╭──
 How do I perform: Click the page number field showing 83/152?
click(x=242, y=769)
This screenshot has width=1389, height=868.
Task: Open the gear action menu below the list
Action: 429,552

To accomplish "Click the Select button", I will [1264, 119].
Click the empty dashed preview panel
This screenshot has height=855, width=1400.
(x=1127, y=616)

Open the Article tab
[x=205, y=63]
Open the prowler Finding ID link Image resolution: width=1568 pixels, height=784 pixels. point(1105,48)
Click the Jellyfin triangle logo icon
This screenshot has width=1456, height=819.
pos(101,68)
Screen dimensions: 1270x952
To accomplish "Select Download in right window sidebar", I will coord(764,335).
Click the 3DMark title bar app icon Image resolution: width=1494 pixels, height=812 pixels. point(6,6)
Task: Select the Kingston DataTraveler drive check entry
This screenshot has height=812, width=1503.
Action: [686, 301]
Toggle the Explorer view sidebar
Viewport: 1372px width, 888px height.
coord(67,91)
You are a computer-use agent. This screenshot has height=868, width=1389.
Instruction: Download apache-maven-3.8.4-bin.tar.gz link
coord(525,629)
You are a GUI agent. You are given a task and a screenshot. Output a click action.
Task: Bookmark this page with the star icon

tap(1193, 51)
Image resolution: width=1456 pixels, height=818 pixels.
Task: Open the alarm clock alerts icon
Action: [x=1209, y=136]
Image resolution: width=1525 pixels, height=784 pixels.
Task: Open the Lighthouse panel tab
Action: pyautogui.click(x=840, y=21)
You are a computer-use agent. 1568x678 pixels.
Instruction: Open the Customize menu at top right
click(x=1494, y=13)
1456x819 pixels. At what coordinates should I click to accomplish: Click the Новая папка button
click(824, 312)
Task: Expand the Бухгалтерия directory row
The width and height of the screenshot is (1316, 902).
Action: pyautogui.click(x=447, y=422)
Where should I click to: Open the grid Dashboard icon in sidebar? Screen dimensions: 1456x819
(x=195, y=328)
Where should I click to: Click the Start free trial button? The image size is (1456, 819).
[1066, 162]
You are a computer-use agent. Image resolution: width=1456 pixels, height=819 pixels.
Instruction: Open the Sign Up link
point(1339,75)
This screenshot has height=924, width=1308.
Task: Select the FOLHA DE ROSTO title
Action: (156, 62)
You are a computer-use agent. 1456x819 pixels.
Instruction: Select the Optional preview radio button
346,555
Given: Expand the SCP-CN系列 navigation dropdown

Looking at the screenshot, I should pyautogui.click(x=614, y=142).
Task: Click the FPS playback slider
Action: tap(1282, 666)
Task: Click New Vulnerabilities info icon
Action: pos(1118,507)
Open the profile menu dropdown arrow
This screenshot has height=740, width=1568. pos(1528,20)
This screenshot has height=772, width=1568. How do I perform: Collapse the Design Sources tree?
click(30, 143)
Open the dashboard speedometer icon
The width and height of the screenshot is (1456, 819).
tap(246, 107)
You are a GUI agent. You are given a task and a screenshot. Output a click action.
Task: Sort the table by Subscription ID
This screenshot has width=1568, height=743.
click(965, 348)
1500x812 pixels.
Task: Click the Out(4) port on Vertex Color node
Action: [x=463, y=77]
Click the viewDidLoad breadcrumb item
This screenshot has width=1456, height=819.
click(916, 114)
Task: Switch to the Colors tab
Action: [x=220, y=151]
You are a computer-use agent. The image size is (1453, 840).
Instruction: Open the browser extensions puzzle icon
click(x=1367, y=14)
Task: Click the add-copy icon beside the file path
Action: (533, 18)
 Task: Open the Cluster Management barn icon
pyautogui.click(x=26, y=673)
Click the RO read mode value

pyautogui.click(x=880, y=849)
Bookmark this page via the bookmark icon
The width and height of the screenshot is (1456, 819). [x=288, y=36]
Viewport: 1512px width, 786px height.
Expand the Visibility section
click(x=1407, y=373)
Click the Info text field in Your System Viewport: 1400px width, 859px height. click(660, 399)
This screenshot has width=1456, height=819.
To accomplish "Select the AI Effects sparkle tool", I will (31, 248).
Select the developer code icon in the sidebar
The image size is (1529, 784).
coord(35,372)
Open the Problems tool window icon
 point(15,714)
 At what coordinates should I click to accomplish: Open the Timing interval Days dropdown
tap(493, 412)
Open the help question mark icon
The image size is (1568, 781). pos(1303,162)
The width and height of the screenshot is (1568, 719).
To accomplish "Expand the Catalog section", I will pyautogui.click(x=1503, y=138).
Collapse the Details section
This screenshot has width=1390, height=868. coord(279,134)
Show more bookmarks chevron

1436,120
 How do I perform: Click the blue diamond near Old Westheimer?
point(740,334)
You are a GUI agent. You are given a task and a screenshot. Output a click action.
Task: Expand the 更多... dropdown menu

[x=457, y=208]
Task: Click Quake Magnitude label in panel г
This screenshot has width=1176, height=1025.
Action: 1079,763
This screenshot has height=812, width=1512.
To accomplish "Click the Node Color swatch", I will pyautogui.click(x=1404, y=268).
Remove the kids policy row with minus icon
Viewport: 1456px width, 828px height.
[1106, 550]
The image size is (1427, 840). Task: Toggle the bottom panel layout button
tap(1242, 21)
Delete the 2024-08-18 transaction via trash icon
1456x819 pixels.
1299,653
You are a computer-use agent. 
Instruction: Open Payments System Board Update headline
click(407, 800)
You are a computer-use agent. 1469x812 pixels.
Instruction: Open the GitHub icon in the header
╰──
[REQUIREMENT]
Transcribe the data exactly.

[RESPONSE]
 How do I perform: Click the page number field showing 83/152?
click(x=242, y=769)
This screenshot has width=1389, height=868.
Task: Open the gear action menu below the list
Action: 429,552

To accomplish "Click the Select button", I will [1264, 119].
Click the empty dashed preview panel
This screenshot has height=855, width=1400.
(x=1127, y=616)

Open the Article tab
[x=205, y=63]
Open the prowler Finding ID link Image resolution: width=1568 pixels, height=784 pixels. point(1105,48)
Click the Jellyfin triangle logo icon
This screenshot has width=1456, height=819.
pos(101,68)
Screen dimensions: 1270x952
To accomplish "Select Download in right window sidebar", I will coord(764,335).
Click the 3DMark title bar app icon Image resolution: width=1494 pixels, height=812 pixels. point(6,6)
Task: Select the Kingston DataTraveler drive check entry
This screenshot has height=812, width=1503.
Action: [686, 301]
Toggle the Explorer view sidebar
Viewport: 1372px width, 888px height.
coord(67,91)
You are a computer-use agent. This screenshot has height=868, width=1389.
Instruction: Download apache-maven-3.8.4-bin.tar.gz link
coord(525,629)
You are a GUI agent. You are given a task and a screenshot. Output a click action.
Task: Bookmark this page with the star icon

tap(1193, 51)
Image resolution: width=1456 pixels, height=818 pixels.
Task: Open the alarm clock alerts icon
Action: [x=1209, y=136]
Image resolution: width=1525 pixels, height=784 pixels.
Task: Open the Lighthouse panel tab
Action: pyautogui.click(x=840, y=21)
You are a computer-use agent. 1568x678 pixels.
Instruction: Open the Customize menu at top right
click(x=1494, y=13)
1456x819 pixels. At what coordinates should I click to accomplish: Click the Новая папка button
click(824, 312)
Task: Expand the Бухгалтерия directory row
The width and height of the screenshot is (1316, 902).
Action: pyautogui.click(x=447, y=422)
Where should I click to: Open the grid Dashboard icon in sidebar? Screen dimensions: 1456x819
(x=195, y=328)
Where should I click to: Click the Start free trial button? The image size is (1456, 819).
[1066, 162]
You are a computer-use agent. Image resolution: width=1456 pixels, height=819 pixels.
Instruction: Open the Sign Up link
point(1339,75)
This screenshot has height=924, width=1308.
Task: Select the FOLHA DE ROSTO title
Action: (156, 62)
You are a computer-use agent. 1456x819 pixels.
Instruction: Select the Optional preview radio button
346,555
Given: Expand the SCP-CN系列 navigation dropdown

Looking at the screenshot, I should pyautogui.click(x=614, y=142).
Task: Click the FPS playback slider
Action: tap(1282, 666)
Task: Click New Vulnerabilities info icon
Action: pos(1118,507)
Open the profile menu dropdown arrow
This screenshot has height=740, width=1568. pos(1528,20)
This screenshot has height=772, width=1568. How do I perform: Collapse the Design Sources tree?
click(30, 143)
Open the dashboard speedometer icon
The width and height of the screenshot is (1456, 819).
tap(246, 107)
You are a GUI agent. You are given a task and a screenshot. Output a click action.
Task: Sort the table by Subscription ID
This screenshot has width=1568, height=743.
click(965, 348)
1500x812 pixels.
Task: Click the Out(4) port on Vertex Color node
Action: [x=463, y=77]
Click the viewDidLoad breadcrumb item
This screenshot has width=1456, height=819.
click(916, 114)
Task: Switch to the Colors tab
Action: [x=220, y=151]
You are a computer-use agent. The image size is (1453, 840).
Instruction: Open the browser extensions puzzle icon
click(x=1367, y=14)
Task: Click the add-copy icon beside the file path
Action: (533, 18)
 Task: Open the Cluster Management barn icon
pyautogui.click(x=26, y=673)
Click the RO read mode value

pyautogui.click(x=880, y=849)
Bookmark this page via the bookmark icon
The width and height of the screenshot is (1456, 819). [x=288, y=36]
Viewport: 1512px width, 786px height.
Expand the Visibility section
click(x=1407, y=373)
Click the Info text field in Your System Viewport: 1400px width, 859px height. click(660, 399)
This screenshot has width=1456, height=819.
To accomplish "Select the AI Effects sparkle tool", I will (31, 248).
Select the developer code icon in the sidebar
The image size is (1529, 784).
coord(35,372)
Open the Problems tool window icon
 point(15,714)
 At what coordinates should I click to accomplish: Open the Timing interval Days dropdown
tap(493, 412)
Open the help question mark icon
The image size is (1568, 781). pos(1303,162)
The width and height of the screenshot is (1568, 719).
To accomplish "Expand the Catalog section", I will pyautogui.click(x=1503, y=138).
Collapse the Details section
This screenshot has width=1390, height=868. coord(279,134)
Show more bookmarks chevron

1436,120
 How do I perform: Click the blue diamond near Old Westheimer?
point(740,334)
You are a GUI agent. You are given a task and a screenshot. Output a click action.
Task: Expand the 更多... dropdown menu

[x=457, y=208]
Task: Click Quake Magnitude label in panel г
This screenshot has width=1176, height=1025.
Action: 1079,763
This screenshot has height=812, width=1512.
To accomplish "Click the Node Color swatch", I will pyautogui.click(x=1404, y=268).
Remove the kids policy row with minus icon
Viewport: 1456px width, 828px height.
[1106, 550]
The image size is (1427, 840). Task: Toggle the bottom panel layout button
tap(1242, 21)
Delete the 2024-08-18 transaction via trash icon
1456x819 pixels.
1299,653
You are a computer-use agent. 
Instruction: Open Payments System Board Update headline
click(407, 800)
You are a computer-use agent. 1469x812 pixels.
Instruction: Open the GitHub icon in the header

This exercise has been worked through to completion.